QUEEN’S PARK – Today in a press conference Ontario PC Leader Patrick Brown and Ernie Hardeman, Oxford MPP and PC Critic for Municipal Affairs and Housing, announced the measures they would like to see in the upcoming budget to address the housing affordability crisis in Ontario.

“Many young people in Ontario are seeing their dream of homeownership moving further and further out of reach,” said Hardeman. “This used to be a problem that you heard about only in Toronto, but now it is occurring throughout the GTA, in Kitchener-Waterloo and we are seeing prices increase dramatically here in Oxford.”
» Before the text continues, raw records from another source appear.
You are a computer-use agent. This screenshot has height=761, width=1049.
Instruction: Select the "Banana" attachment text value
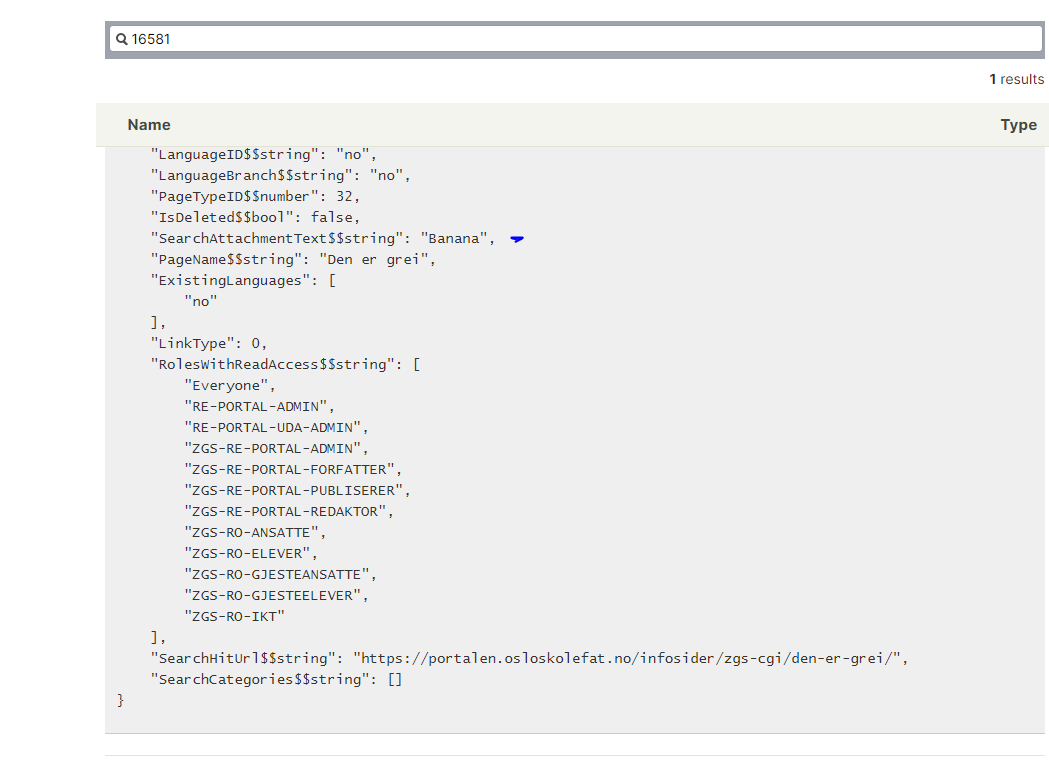(x=457, y=238)
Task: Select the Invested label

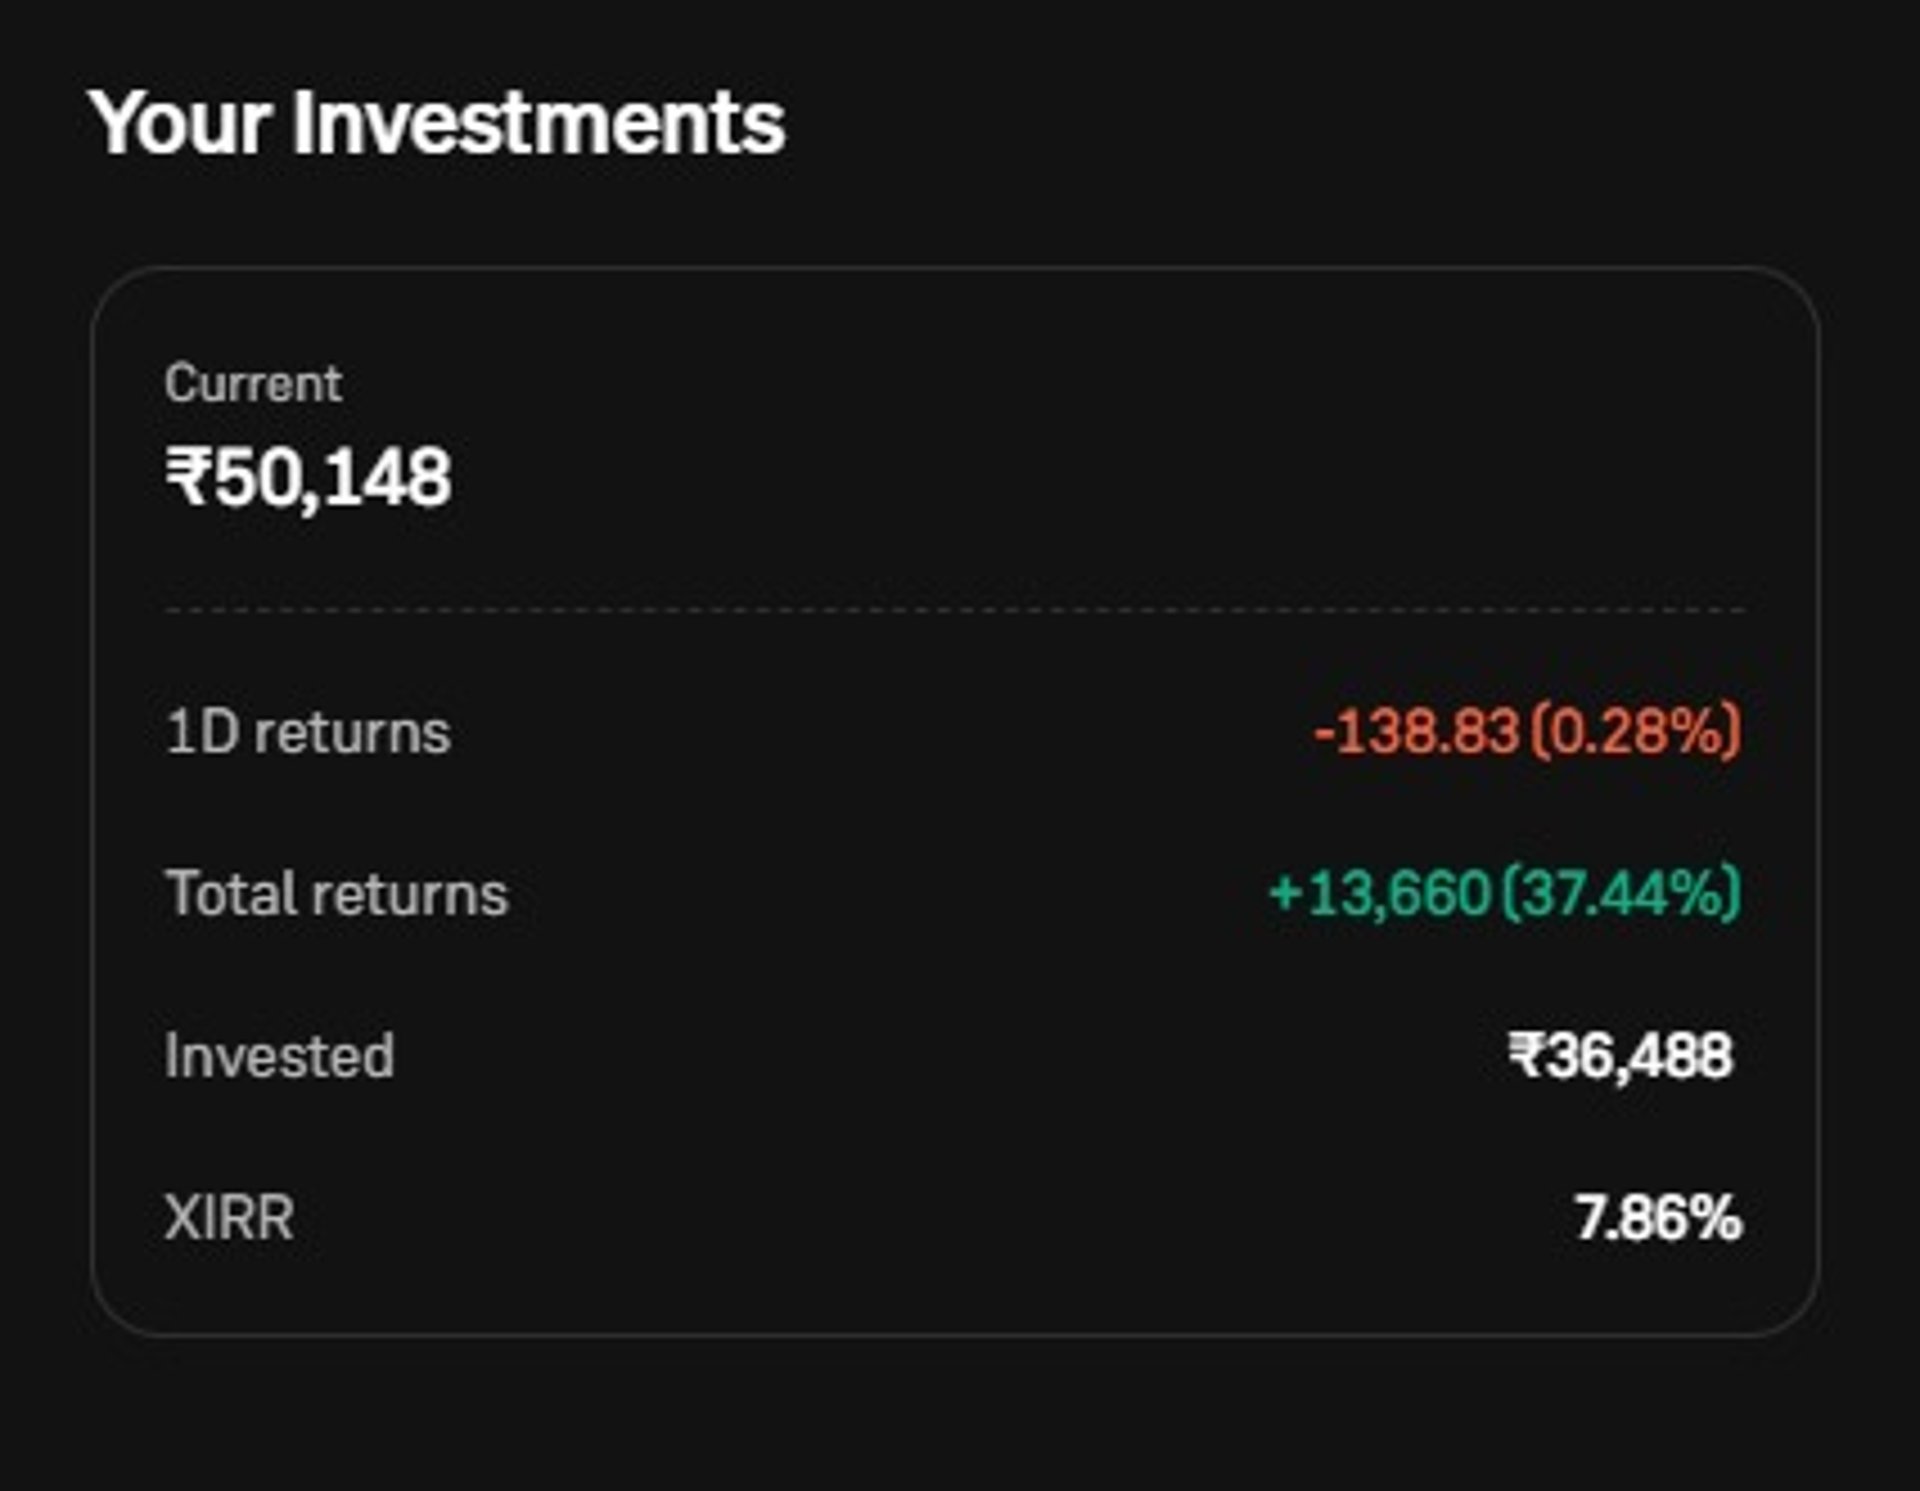Action: point(279,1056)

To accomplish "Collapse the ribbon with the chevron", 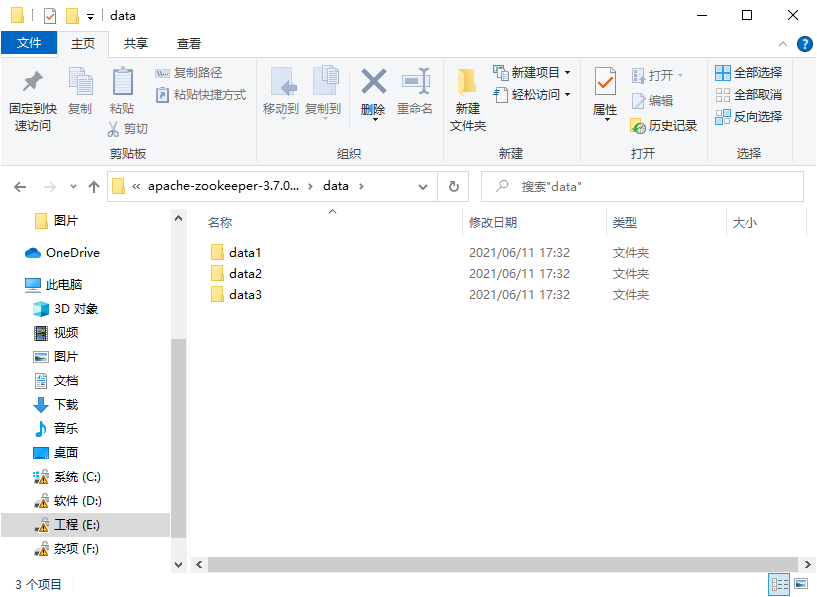I will (783, 44).
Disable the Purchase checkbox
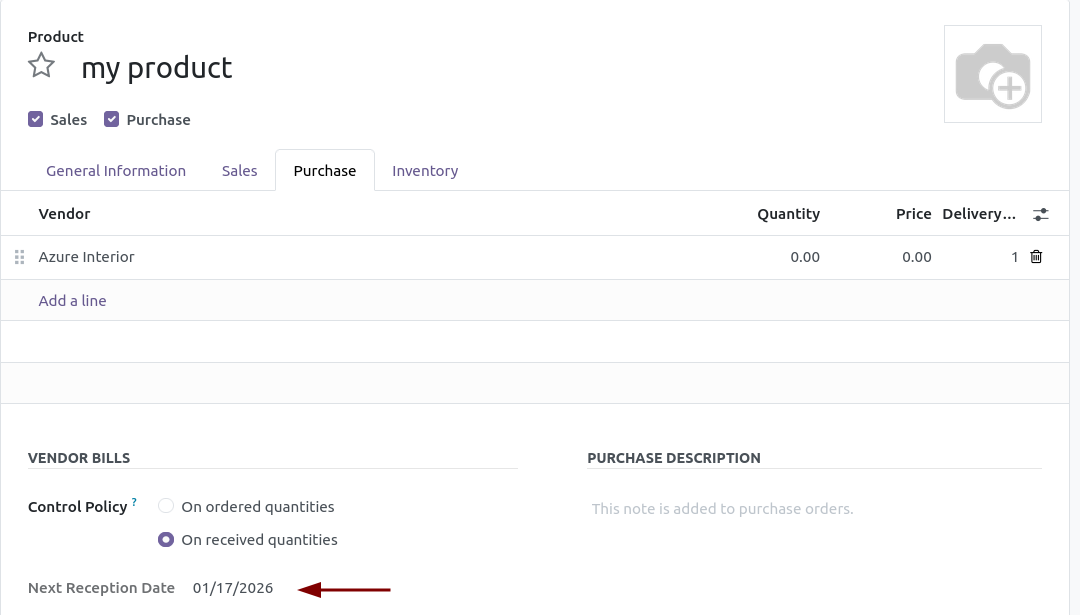The width and height of the screenshot is (1080, 615). coord(111,119)
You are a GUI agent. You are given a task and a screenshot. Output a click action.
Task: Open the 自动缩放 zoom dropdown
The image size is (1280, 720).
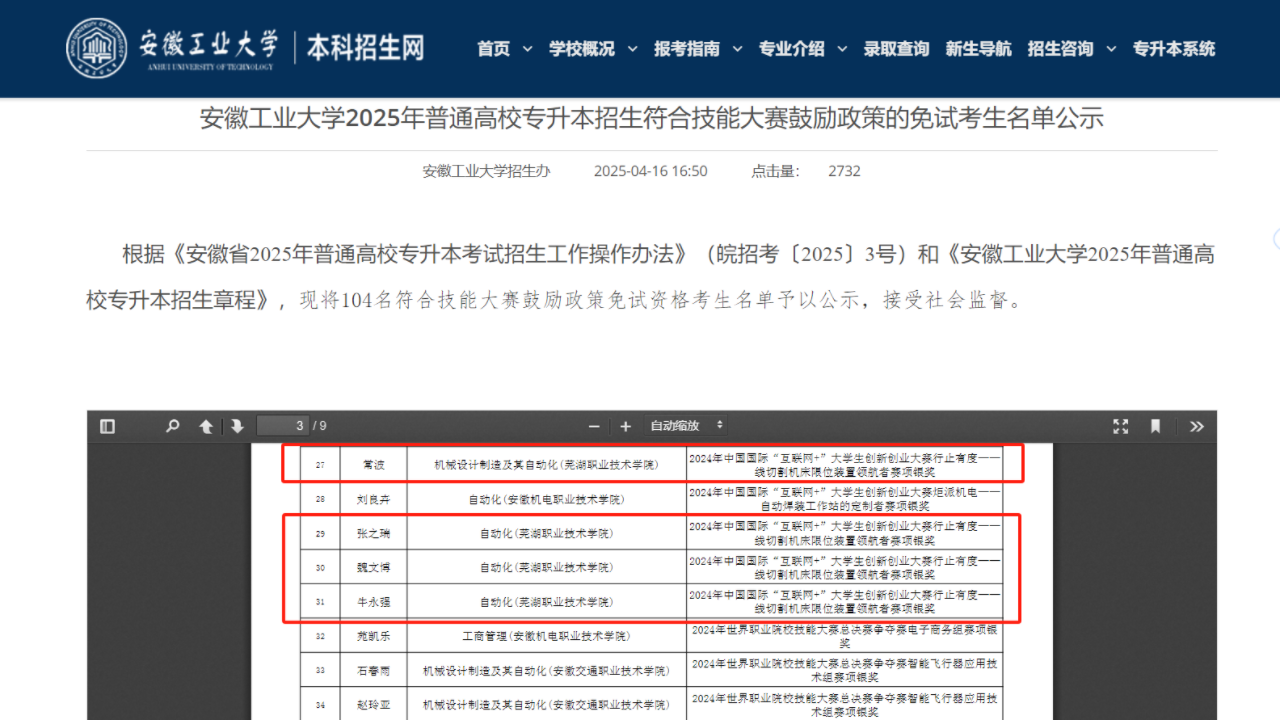point(686,426)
Woodstock-Ingersoll & District Real Estate Board reported that the average price of homes sold in March 2017 was $338,006, which is a 20.2% increase from March 2016. Tillsonburg District Real Estate Board stated that the average price of homes sold in March 2017 was a record $319,492, up 24.9% from March 2016. Both boards reported significantly lower supply.

In a joint letter to Finance Minister Sousa, Brown and Hardeman asked for the following to be included in the upcoming budget:

  • A commitment to address supply, including reducing the red tape and regulatory burden, which both limits the supply of new housing, and increases carrying costs which are passed on to consumers;
  • A commitment to addressing demand, including collecting data on speculative vacancies;
  • A commitment to review the government portfolio immediately to determine how many vacant residential properties the government owns in the Greater Toronto and Hamilton Area; and
  • The establishment of a panel of industry experts – including professional planners, builders, mortgage professionals, realtors and municipal representatives – to develop both short and long-term solutions to address Ontario’s housing challenge.

 

Later today Hardeman will be tabling a motion in the Legislature calling on the government to establish this housing affordability panel.

“The housing sector is complex and there is no one single action that will fix Ontario’s affordability challenges,” said Hardeman. “That is why we need to create a panel which includes the people who plan the houses, the people the people who build them and the people who live in them to develop an evidence-based comprehensive plan.”